Spring Boot Microservices — Service-to-Service Communication, Circuit Breakers, and Resilience Patterns

by Eric Hanson, Backend Developer at Clean Systems Consulting

The failure modes in distributed systems

A monolith fails as a unit — the process is up or it's down. In a distributed system, individual components fail independently and in partial ways: a service responds slowly, times out intermittently, or returns errors for a subset of requests. These partial failures are harder to detect and more destructive than total failures.

Three patterns dominate the failure landscape:

Cascading failure. Service A calls Service B, which calls Service C. Service C slows down. Service B's threads fill up waiting on C. Service A's threads fill up waiting on B. The failure propagates up the call chain. Services that had nothing to do with the original slowdown are now failing.
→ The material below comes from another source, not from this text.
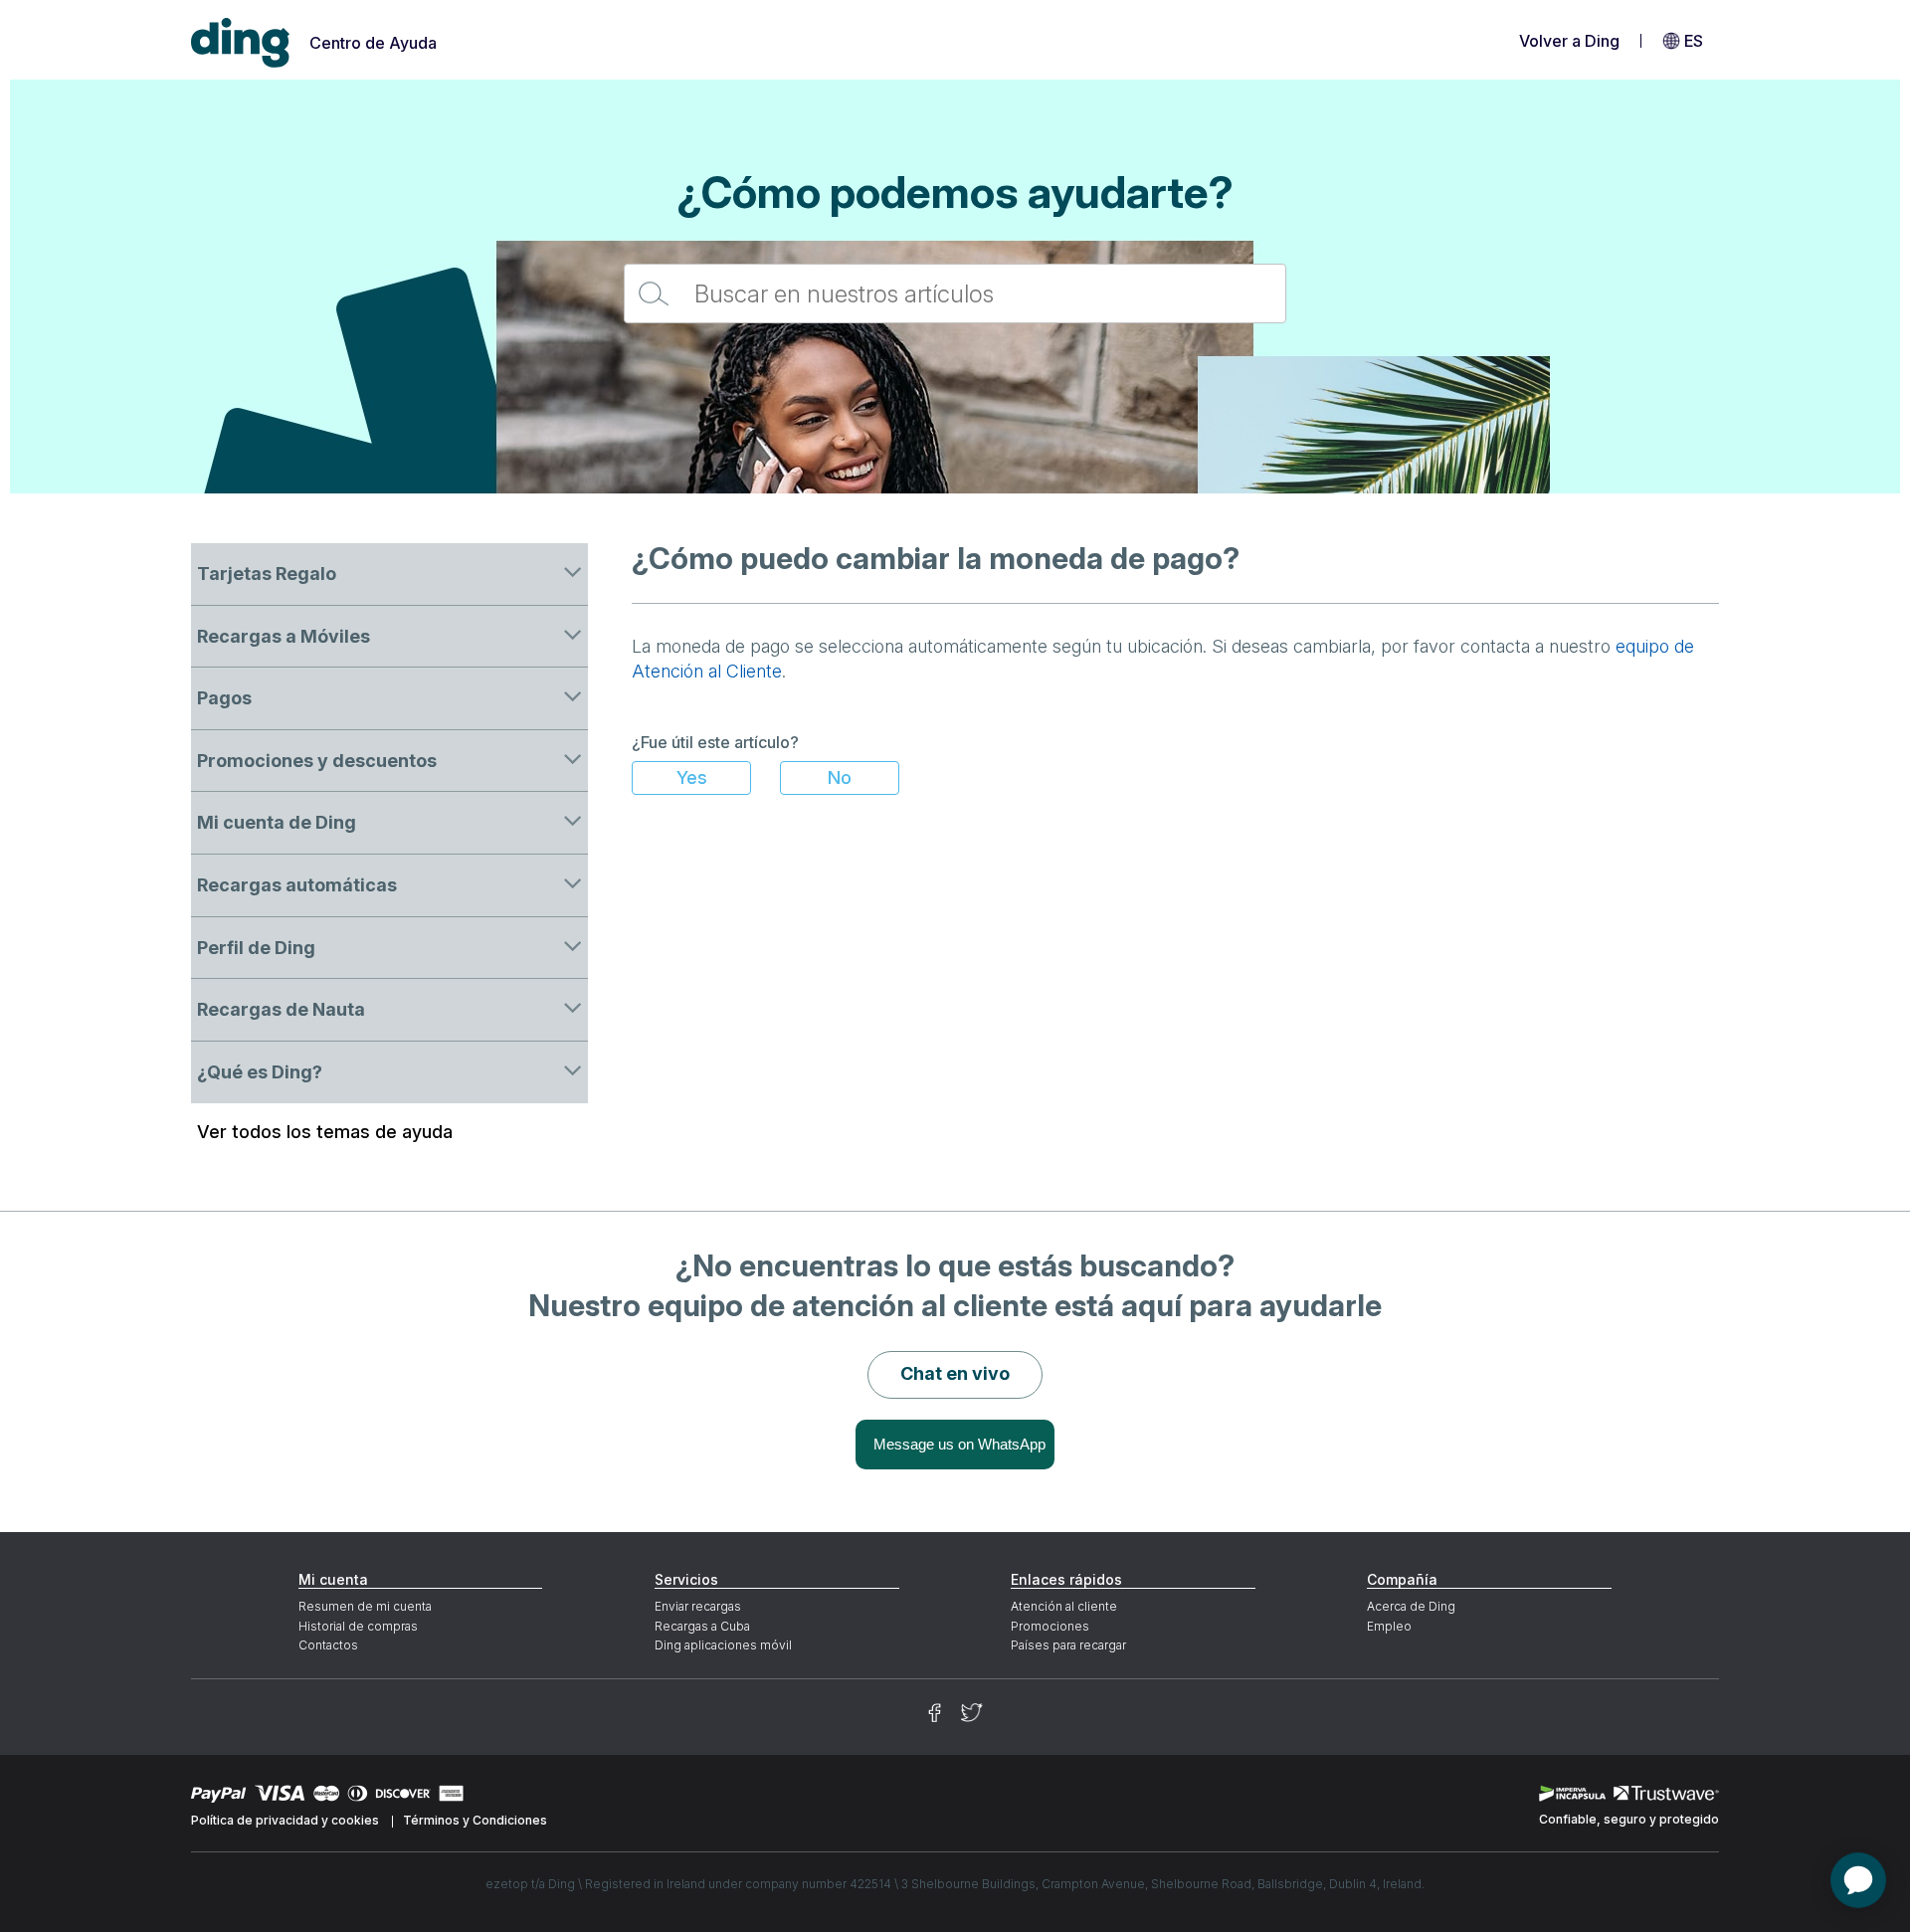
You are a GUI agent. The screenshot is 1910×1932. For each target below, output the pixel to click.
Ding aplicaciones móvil (723, 1645)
Thread pool exhaustion. A service makes synchronous HTTP calls to a downstream service. If the downstream service is slow, each call holds a thread until it completes or times out. With a thread pool of 200 threads and downstream calls taking 10 seconds, 200 concurrent slow requests exhaust the pool. New requests queue; the service appears hung.
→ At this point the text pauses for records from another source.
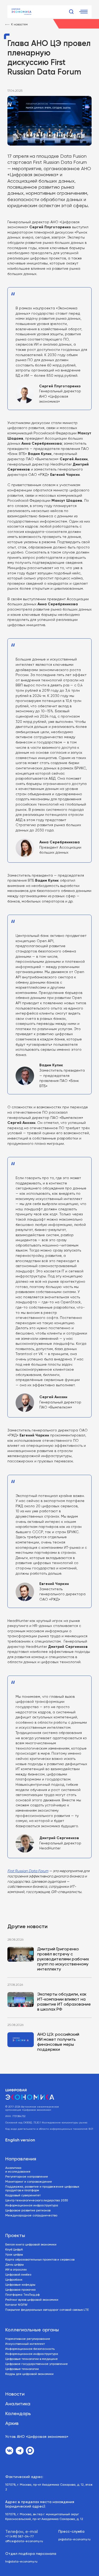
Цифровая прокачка (20, 2289)
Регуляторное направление (26, 2176)
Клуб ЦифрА (14, 2249)
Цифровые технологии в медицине (31, 2359)
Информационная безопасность (30, 2349)
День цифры (14, 2264)
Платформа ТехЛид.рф (22, 2294)
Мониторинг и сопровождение (28, 2181)
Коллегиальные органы (32, 2330)
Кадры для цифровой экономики (29, 2374)
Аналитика (17, 2404)
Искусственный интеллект (25, 2344)
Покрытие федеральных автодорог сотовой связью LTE (47, 2310)
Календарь (18, 2413)
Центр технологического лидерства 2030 (36, 2200)
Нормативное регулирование (27, 2339)
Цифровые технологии (22, 2369)
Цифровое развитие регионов (27, 2210)
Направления (20, 2159)
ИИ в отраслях (16, 2269)
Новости (15, 2394)
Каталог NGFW (16, 2305)
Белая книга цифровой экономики (30, 2244)
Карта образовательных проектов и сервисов (39, 2259)
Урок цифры (14, 2254)
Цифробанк (13, 2279)
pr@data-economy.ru (74, 2539)
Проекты (15, 2235)
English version (20, 2140)
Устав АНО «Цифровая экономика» (36, 2437)
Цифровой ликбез (18, 2274)
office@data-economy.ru (24, 2541)
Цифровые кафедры (20, 2284)
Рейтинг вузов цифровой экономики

Retry storms. A downstream service returns errors. Callers retry. The retry traffic adds load to an already struggling service, making recovery slower or impossible. Uncoordinated retries from multiple callers amplify the problem.

Resilience patterns address each of these: timeouts limit thread blocking, circuit breakers stop calls to failing services, and retry with backoff prevents retry storms.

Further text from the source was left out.